Hi Linda. I'd be glad to check out that car, for no charge at all, but I'm 7 hours north of San Diego! When you look at the car, remember to be as objective as you can. Try not to let emotions get in the way. Don't be visibly eager to buy the car. If it is indeed a real GTO (It sounds like it is) , you can't go wrong for the price you stated. Just remember to look for any recent or obvious changes/or touch up of paint, etc. Also, look at the inner door panels where the GTO crest is mounted. If they were changed from a LeMans, there will be an imprint in the vinyl around the emblem where the old LeMans emblem was. Look for rust along the base of the front windshield and rear windows, common on these cars. Not a big issue, though. All the little stuff, like suspension bushings, oil leaks, etc. are easily fixed. The main thing is that it's a real GTO, and that it has a failrly rust free body and floor. That's where the big money comes in for repair. Get underneath the car with a flashlight and look at the footwells in the floorboard area. Look for rust-through. Look around the wheel wells, particularly at the bottom edges for blistering and other signs of rust. As long as the car has a solid body, it is a good candidate. Hopefully, you'll be looking at an original, neglected car with no signs of welding around the tail lamp panel, no changes to the VIN or trim tags, and a good solid body and floorpan. I've had a lot of GTO's, and I've learned that it's much easier and cheaper to re-do a car that needs mechanical and interior work than to fix a rusted out hulk. Good luck.
Jeff


----------



## 05GTO (Oct 6, 2004)

Linda,

I will be at my shop all day Monday and I will have my code books available. I am PMing my cell number to you. Feel free to call me and I will help you any way I can.


----------



## Rukee (Feb 8, 2007)

05GTO said:


> The date code should look like this, B177, which would be for February 17, 1967. The PHS documents will include an engine unit number on the billing history that will match the code stamped under the YS letter code if the engine is correct.

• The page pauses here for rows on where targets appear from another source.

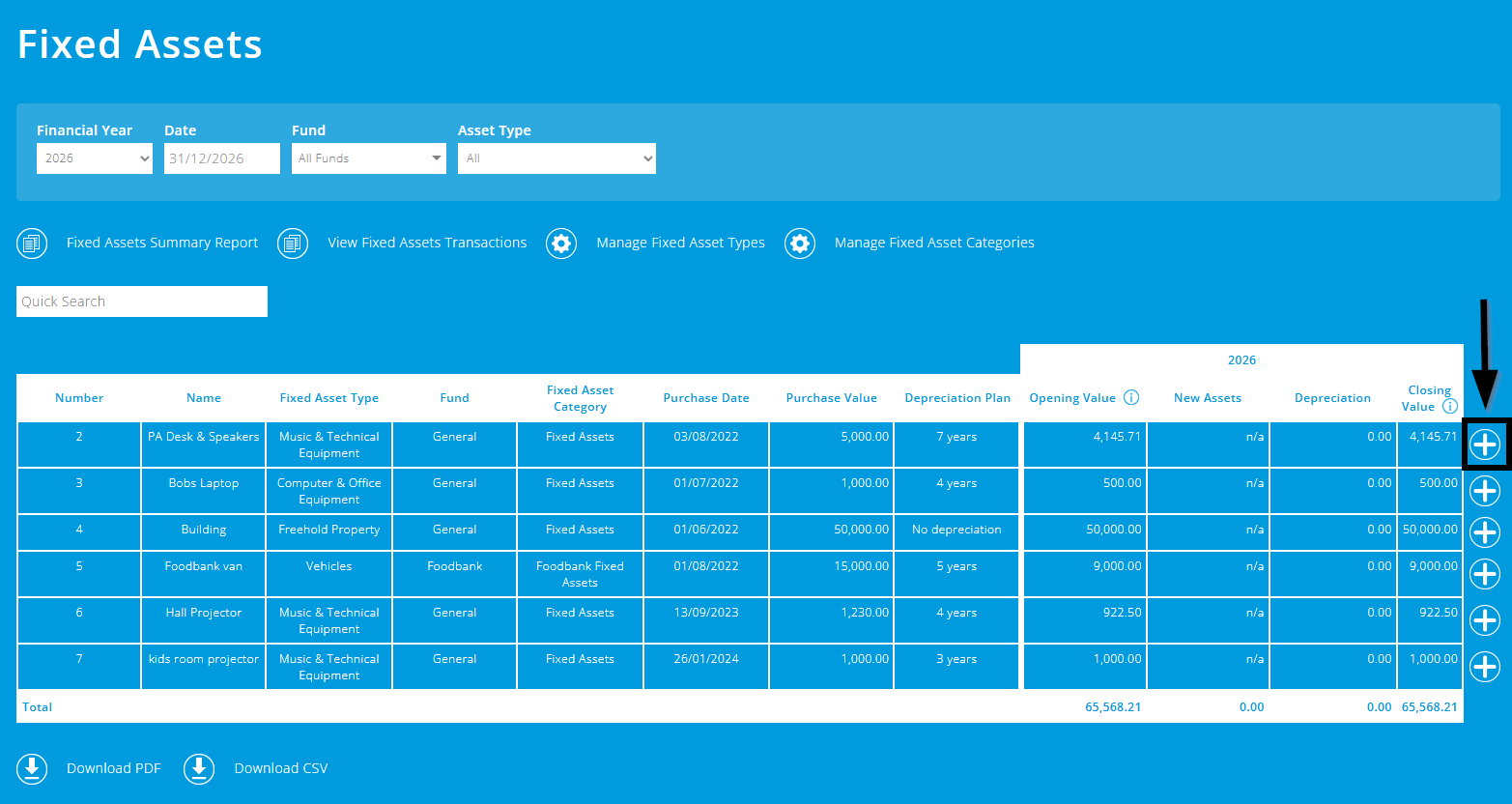Add entry for the kids room projector row
Image resolution: width=1512 pixels, height=804 pixels.
click(1485, 667)
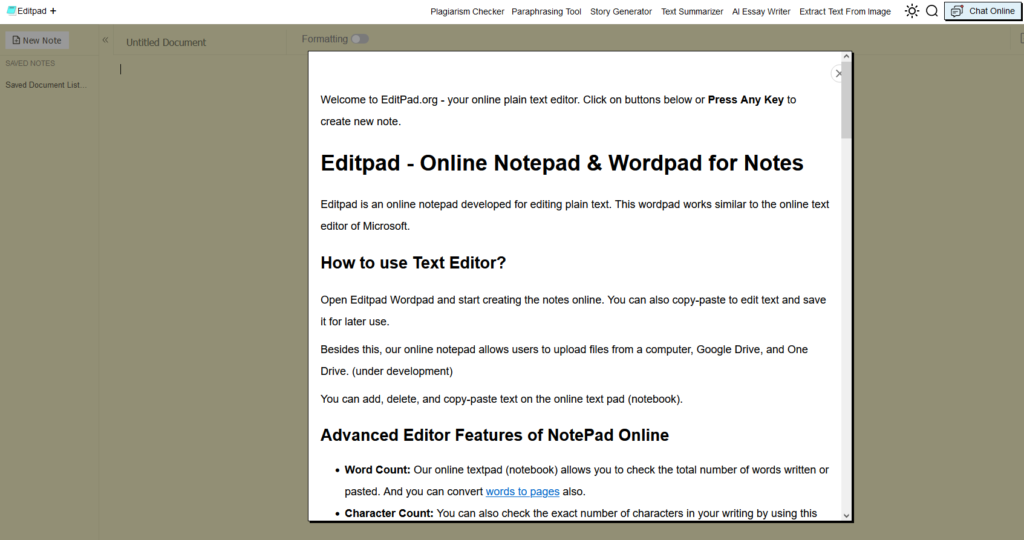Select Saved Document List in sidebar
The width and height of the screenshot is (1024, 540).
tap(46, 85)
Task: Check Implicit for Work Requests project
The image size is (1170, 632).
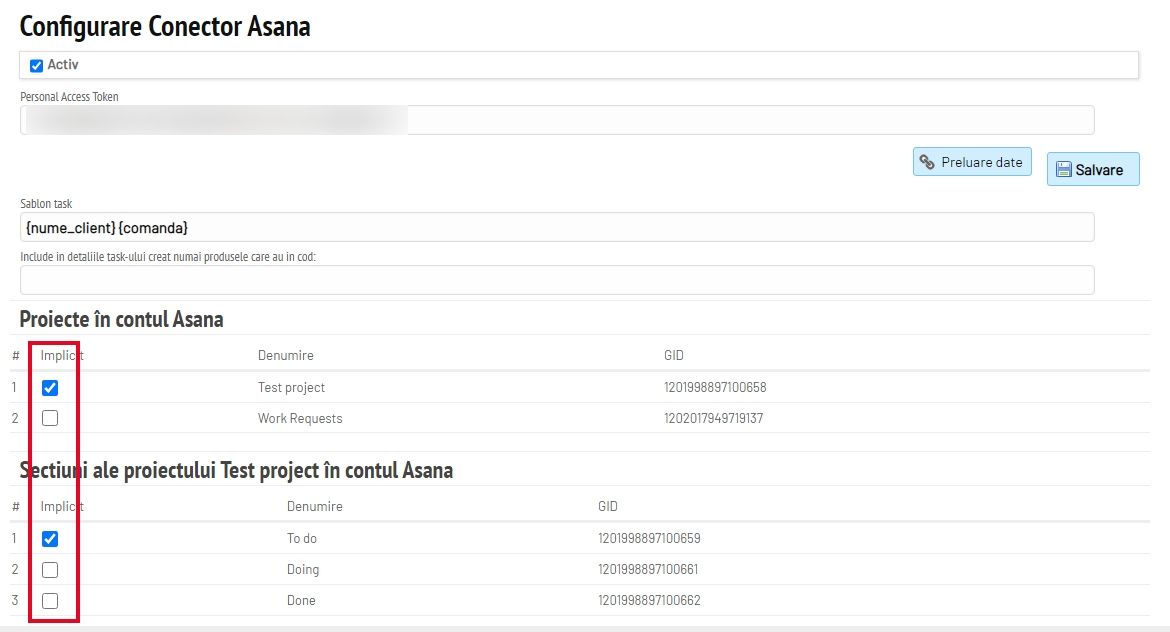Action: point(50,418)

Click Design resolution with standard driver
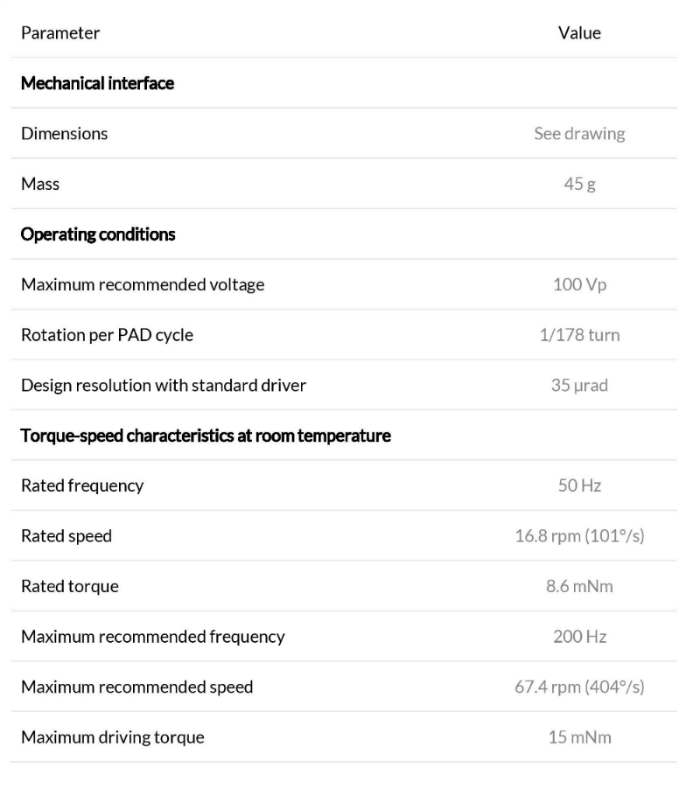[x=163, y=385]
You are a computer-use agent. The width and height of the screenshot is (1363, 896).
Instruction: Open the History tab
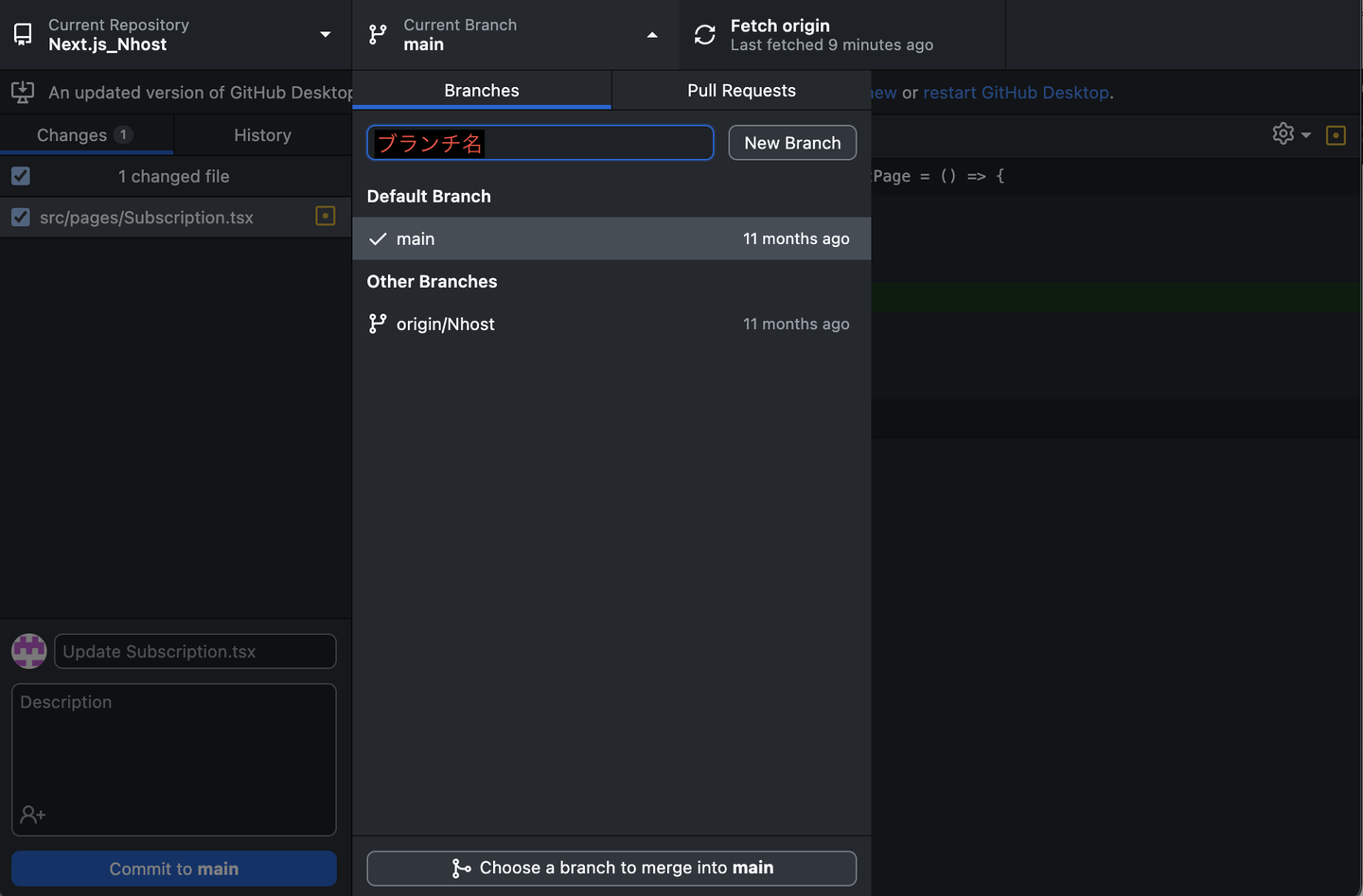tap(262, 135)
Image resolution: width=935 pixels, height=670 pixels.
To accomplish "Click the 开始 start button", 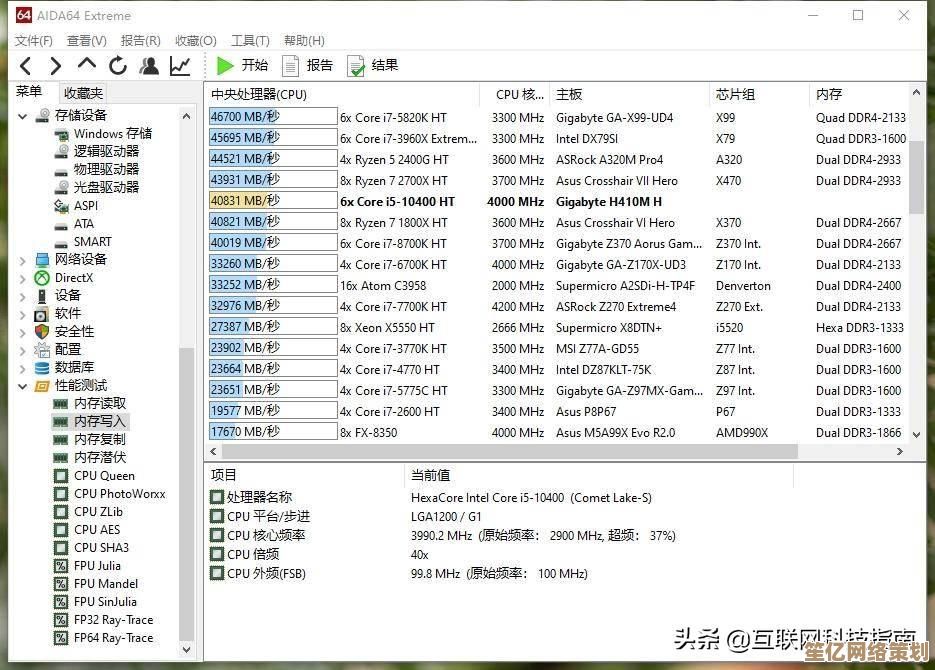I will pyautogui.click(x=243, y=66).
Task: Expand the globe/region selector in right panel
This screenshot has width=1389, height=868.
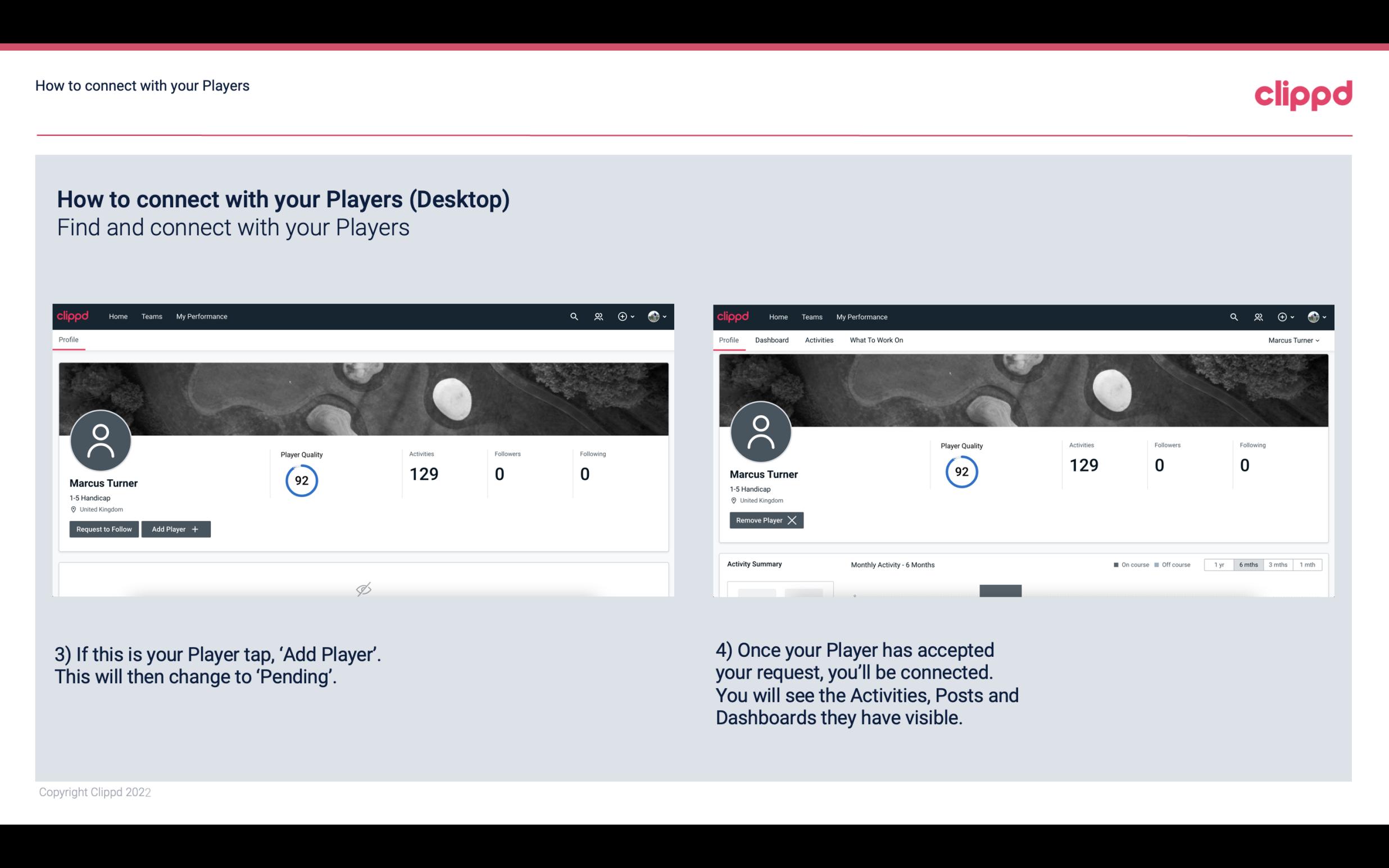Action: pos(1315,316)
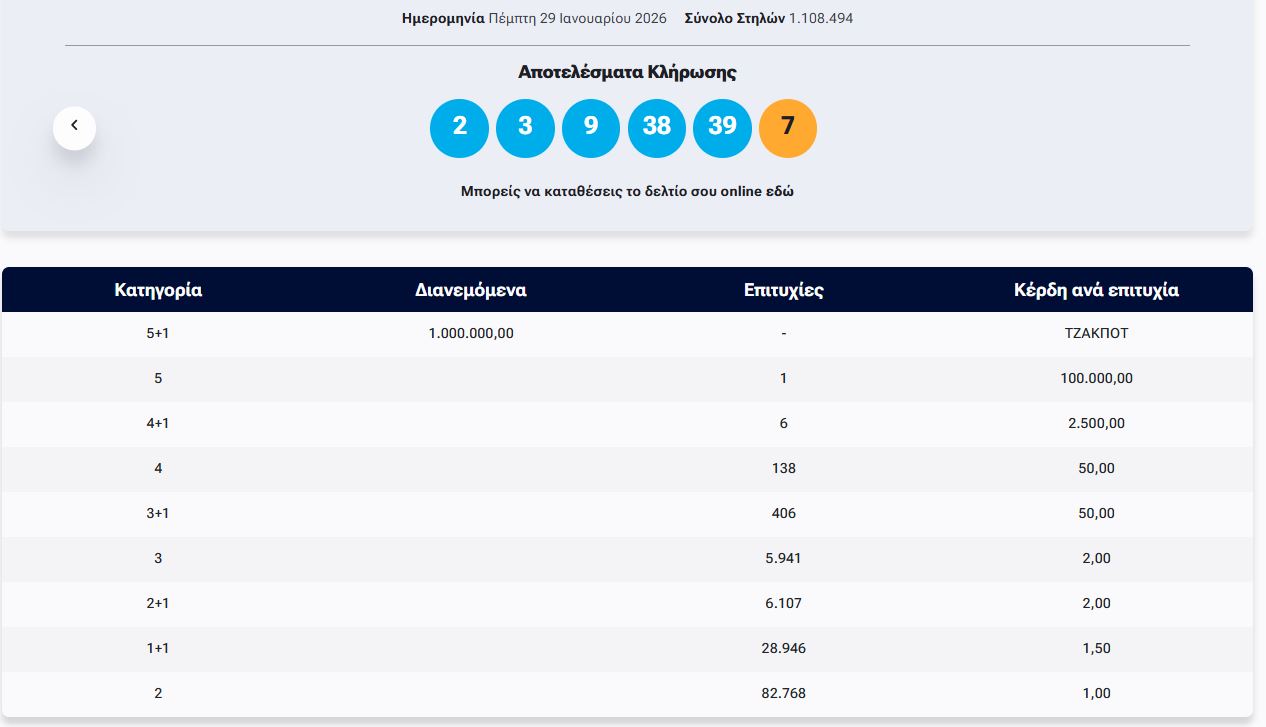Select the 5+1 category row
Image resolution: width=1266 pixels, height=727 pixels.
(158, 334)
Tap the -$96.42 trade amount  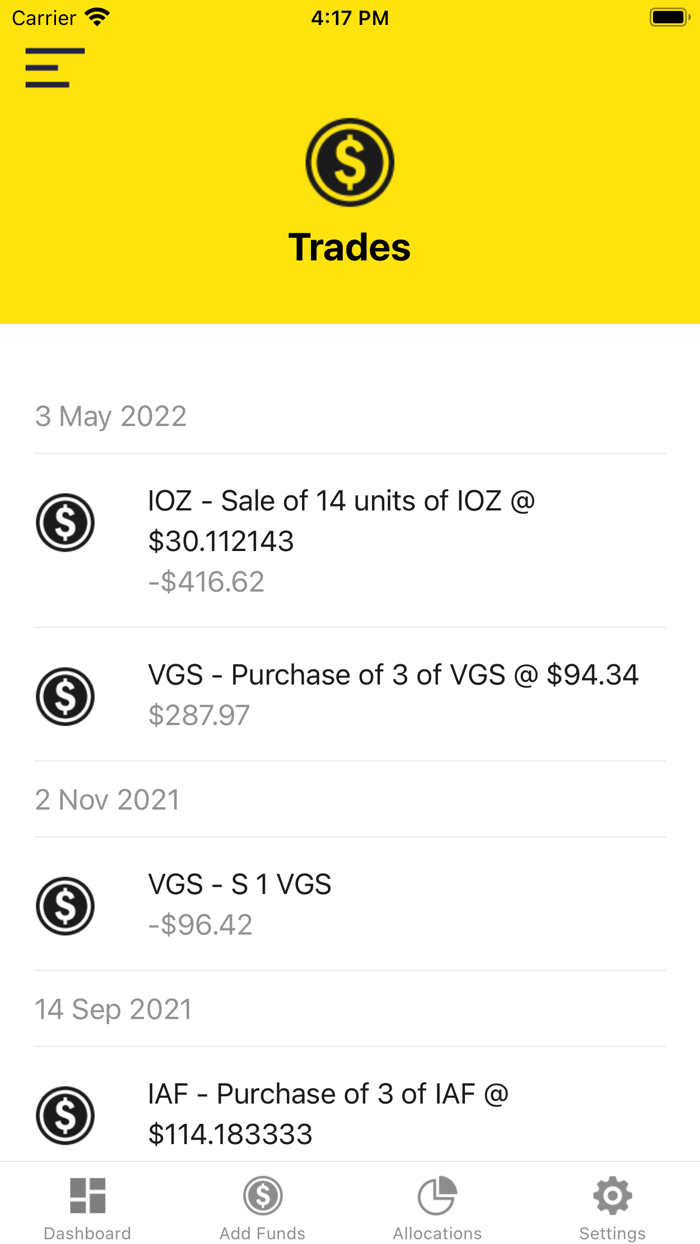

When did they start putting engine #s on the billing history cards? My `65 shows nothing like that.


----------



## 05GTO (Oct 6, 2004)

Rukee said:


> When did they start putting engine #s on the billing history cards? My `65 shows nothing like that.


In 67 and maybe part of 68, they changed from an 8 bolt water pump to an 11 bolt water pump in early 69 and started using the last 8 or 9 digits of the vin around the same time.


----------



## geeteeohguy (Feb 2, 2008)

Rukee: I have the original Protecto-Plate and booklet for my '65 (Also a blue charcoal car like yours!) It has the original ws coded engine number on the plate and in the booklet . It's the only place in writing I've ever seen one for a '65. Unfortunately, my original block was grenaded in 1978 at Fremont Dragstrip and is no more. I rebuilt and installed a correct '65 WT code block back in the early '80's. I didn't even look for a WS block back then. I just lucked onto the right year block by chance. I have no other papers on my car other than California registration slips back to the early '70's, the ProtectoPlate booklet, and the PHS docs I ordered. I never did find a build sheet in the car.(Found one under the rear seat of my '67, though!)
jeff


----------



## Rukee (Feb 8, 2007)

I have no protecto plate nor did I find a build sheet either.  My block is not the original one either, it`s a 4bbl 65 WT block, but I do have the original WS block under a bench in the garage.


----------



## SANDU002 (Oct 13, 2004)

I remember when I would look at cars for sale that I could not drive to in a couple of hours. Since I am a member of GTOAA, I just pull out the national GTOAA directory and call a fellow member. They have always been willing to look at a car and call me back with their evaluation. Really helped with the first two I bought.


----------